I also understand that Chris Bennett's _*Ex Machina*_ is a must read Star Trek novel that takes place just after TMP and features that episode.  Maybe it's addressed there.


----------



## Water Bob (Jan 2, 2013)

Random Thoughts....

I sure an enjoying these remastered Trek episodes. Man, take a look at the Constellation after the Doomsday Machine got threw with her.


























This is interesting. At the very beginning of the episode, The Doomsday Machine, for a moment, you see a yeoman cross the bridge. From the side angle, she looks like she's of Asian decent.

I don't know if they did this for the Re-Mastered show, of if she was like this all along, but she's wearing white make-up on her face, almost like a Geisha. Her hands have no make up.

Little touches like that is one of the reasons I love Star Trek.

It sets the mind to speculating....
<!-- / message --><!-- sig -->


----------



## Water Bob (Jan 2, 2013)

Also in The Doomsday Machine episode, Uhura is missing, at least from the first scenes. This is a second season show. Lt. Plamer, instead, is filling the position as communications officer.

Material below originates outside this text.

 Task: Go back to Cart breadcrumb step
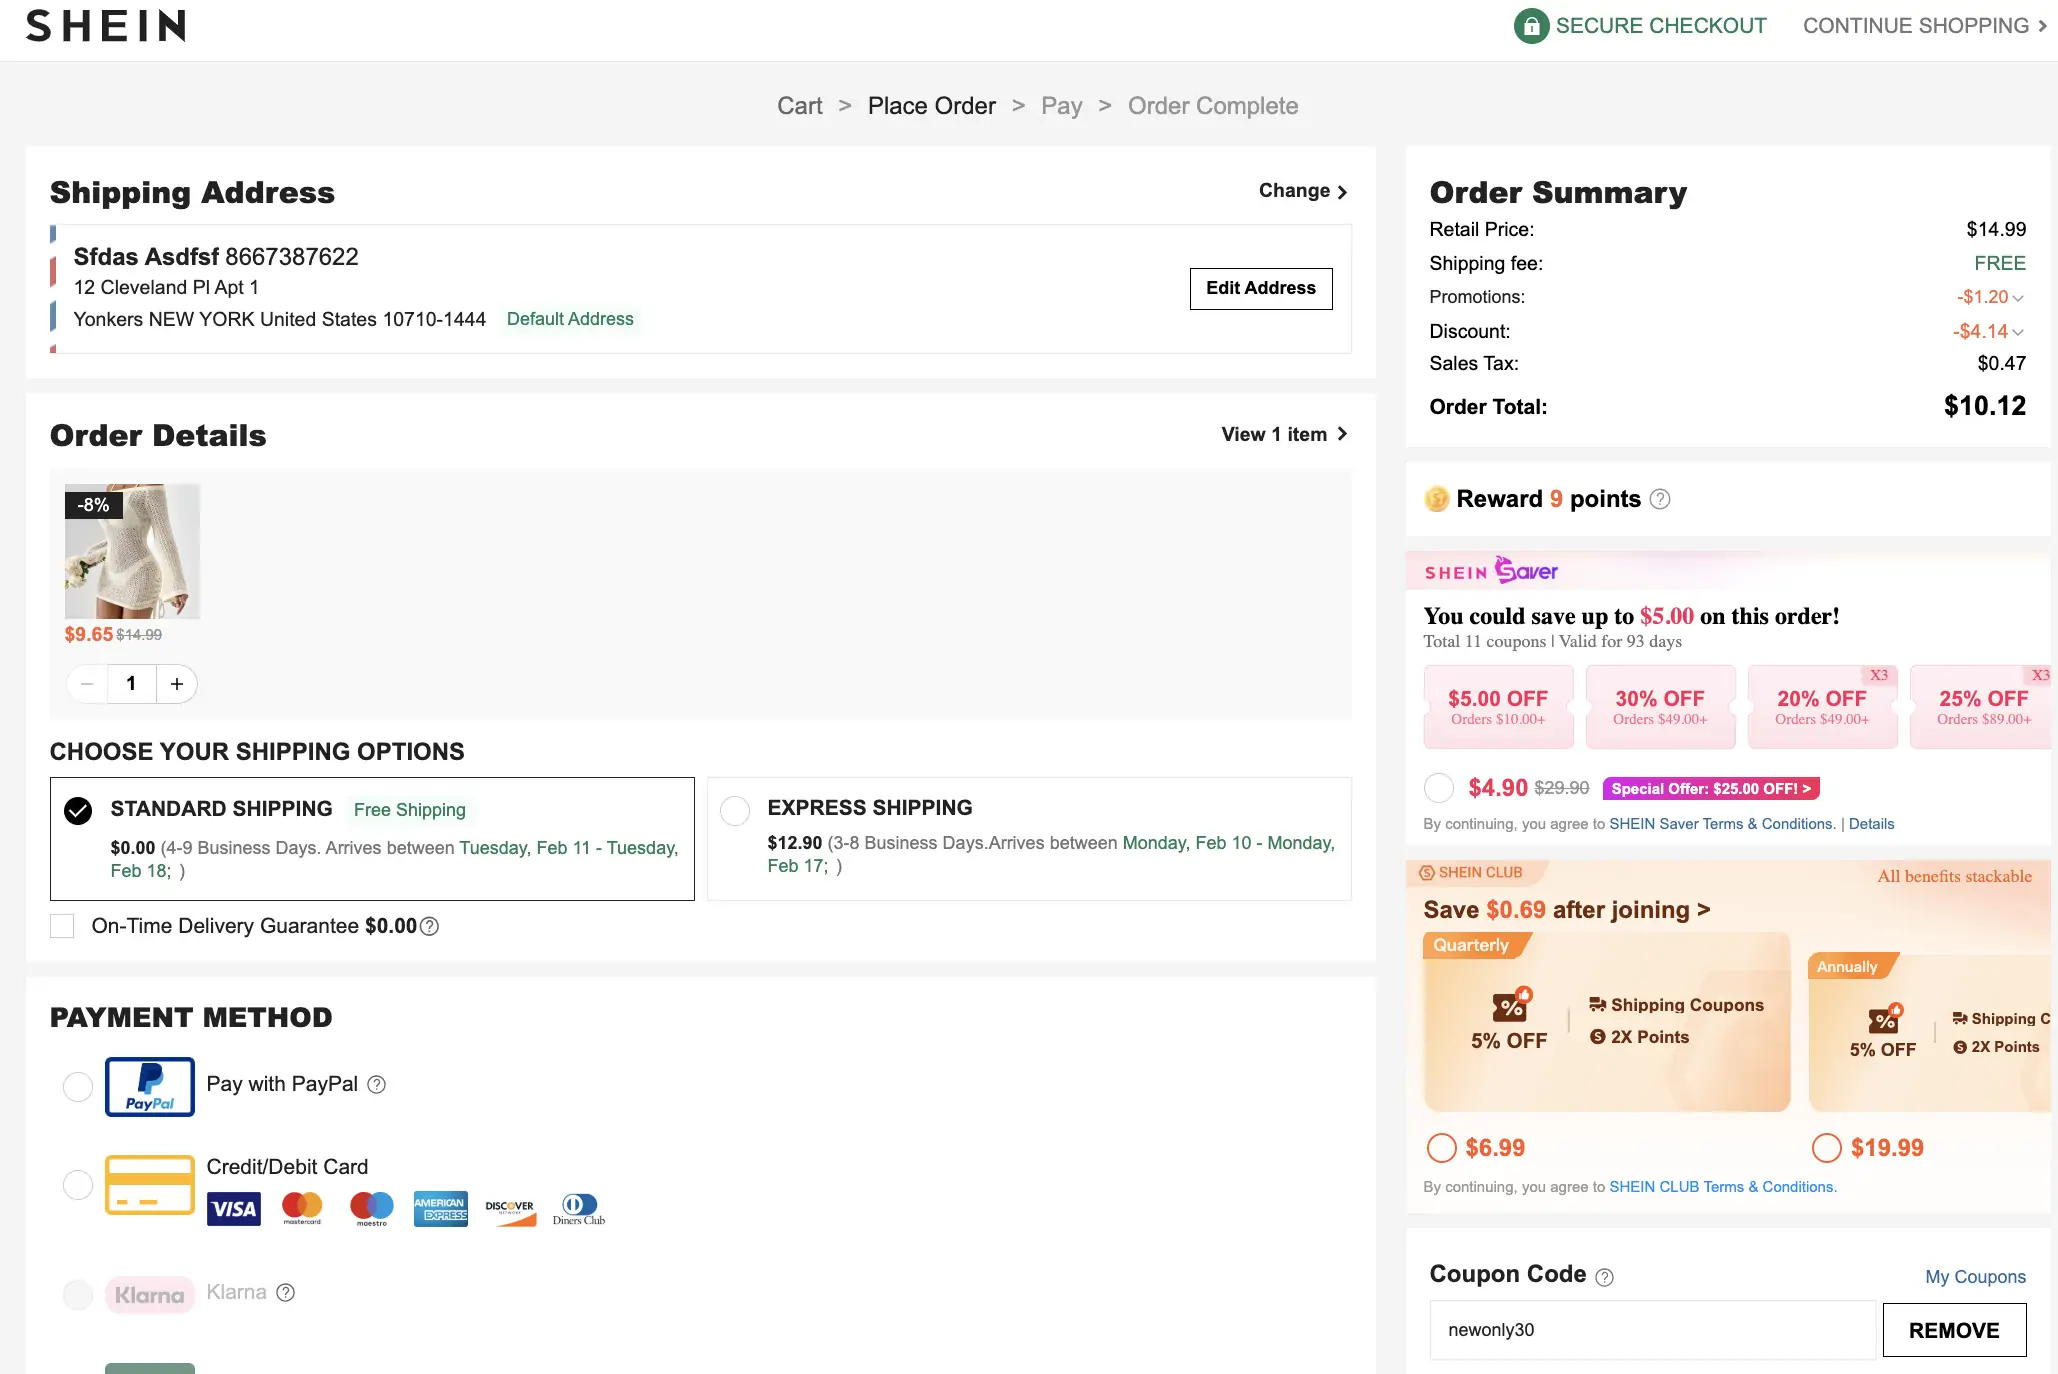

I don't know the real reason. Maybe Nichelle Nichols was sick that day. Or, maybe, she was filming a movie. I understand that George Takei missed man filming days during the second season of Trek because of his role on the John Wayne movie, The Green Berets. Many of the moments during that season that went to Chekov were originally written for Sulu.

But, another thing I like about Star Trek is that we don't always see the series regulars in their positions. In For The World Is Hollow And I Have Touched The Sky, Kirk puts Assistant Chief Engineer DeSalle in charge of the ship while he is down on the planet. 

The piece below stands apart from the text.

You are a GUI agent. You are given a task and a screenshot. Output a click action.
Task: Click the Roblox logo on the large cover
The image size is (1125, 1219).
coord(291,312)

This gives the impression of a real, working starship where there are more than one person for the main positions aboard a vessel.

I'm not sure, but I don't think this practice was carried on as much with later Trek series (though, I think, it should have been).

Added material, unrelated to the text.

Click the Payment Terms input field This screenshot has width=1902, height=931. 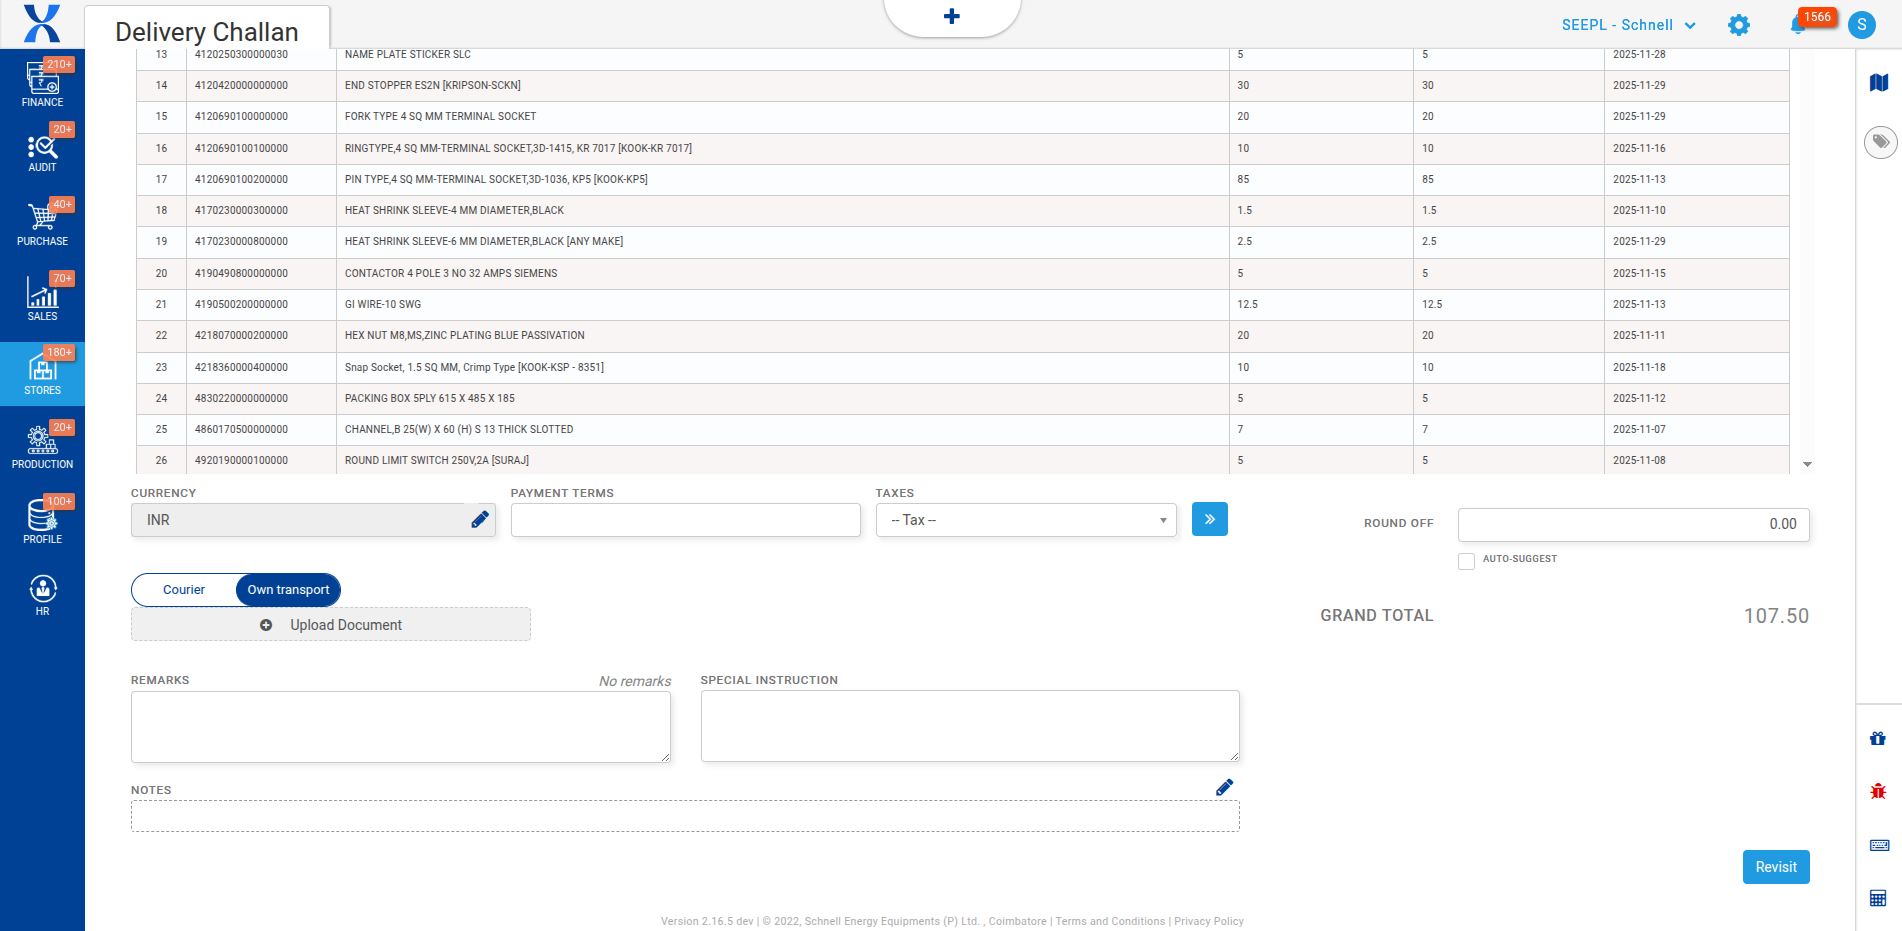coord(685,520)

I was thinking. You know, Uhura would be one of the most important characters on the show if every alien race encountered by the Enterprise didn't already speak English.

Think about it: I think it would add quite a lot to the show if more aliens races had their own languages and dialects.
<!-- / message --><!-- sig -->


----------



## Water Bob (Jan 2, 2013)

More Random Thoughts...this time, some creative speculation of my own...



You know that not only are the colors for the three main branches of Starfleet different, but there is also a symbol that is seen in the center of the various assignment badges.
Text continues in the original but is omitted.